Finally, by examining the cross sections presented in Fig. 4(g) and (h) and the results shown in the first and second column of Fig. 5, it can be concluded that the finite extent of the collimated beam generated by the plano-convex lens induces significant diffraction along the propagation towards the fiber-lens. Ultimately, this results in further optical performance degradation due to the non-smooth diffractive field structure. In such a case, diffraction cannot be ignored and must also be taken into account during the design and optimization of such compound micro-optical elements. At this point, we must mention that the insights obtained through our proposed approach, which combines rigorous simulations with physical optics methods, represent a departure from the ray-optics based analyses under uniform illumination conditions considered in previous related work [4,11,27]. Additionally, our methodology which offers a different framework for the study and analysis of compound single photon systems, is not limited to these and can easily be adapted to different combinations of nano-photonic structures [31] with integrated 3D printed micro-optical elements, allowing the extraction of valuable information not accessible through the referred approaches based on idealized point source models and ray-tracing analysis.

4.2 Dipole source within complex semiconductor structures

By fabricating nano-photonic structures around point-like emitters, it is possible to improve their emission characteristics. In this manner, high extraction efficiencies under narrow emission angles have been demonstrated, specially for Gaussian-like far-field distributions [8]. These type of emitters can also be combined with 3D printed micro-optics for the purpose of single photon coupling into SMFs.
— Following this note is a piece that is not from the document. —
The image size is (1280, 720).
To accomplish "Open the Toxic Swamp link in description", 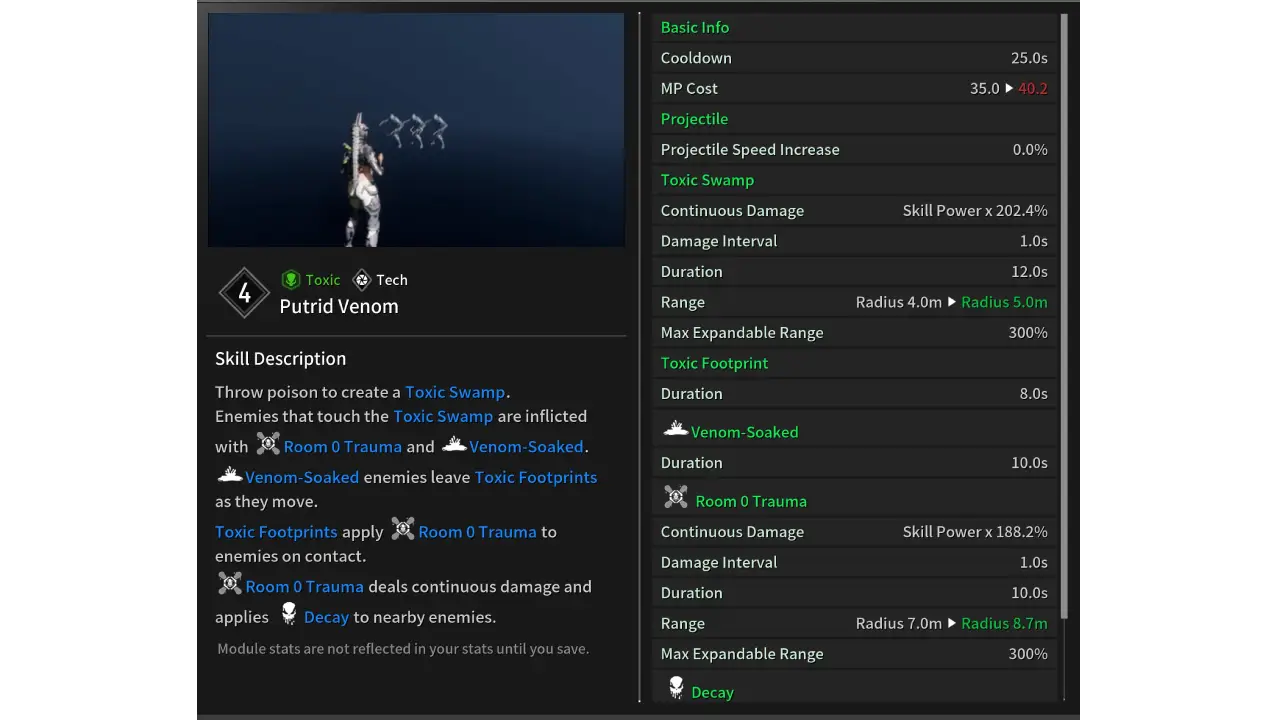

This ideas was previously introduced in [7], where the focus was on the use of a single lens attached to the facet of SMFs. In [7], the emitters field characteristics were approximated by point sources with Gaussian-like far-field distributions for the purpose of designing aspheric 3D printed SMF attached-lenses via sequential ray-tracing methods. In this section, we consider the inclusion of an additional micro-optical lens in direct contact to two semiconductor based optical nano-structures which were presented in [7] and that differ from a simple planar structure. To start, it is important to investigate possible near and far-field structural changes caused by the change in refractive index for the medium surrounding each nano-structure. Figure 6(a) and (d) show the geometry and material distributions for a circular Bragg grating (CBG) and a Mesa-based structure which are being considered in this case. The associated design parameters can be obtained in Supplement 1. In [7], these structures were analyzed by only considering air as the medium on top of each structure at a wavelength of 930 nm. To the right of (a) and (d), near-field amplitude distributions extracted from each structure are displayed. These correspond to the original design case with air surrounding each nano structure and to the case in where the structures are surrounded by the same photopolymer considered in Sec. 4.1.1 (n=1.5025). Each near-field profile was obtained at a distance of 150 nm from the top semiconductor interface.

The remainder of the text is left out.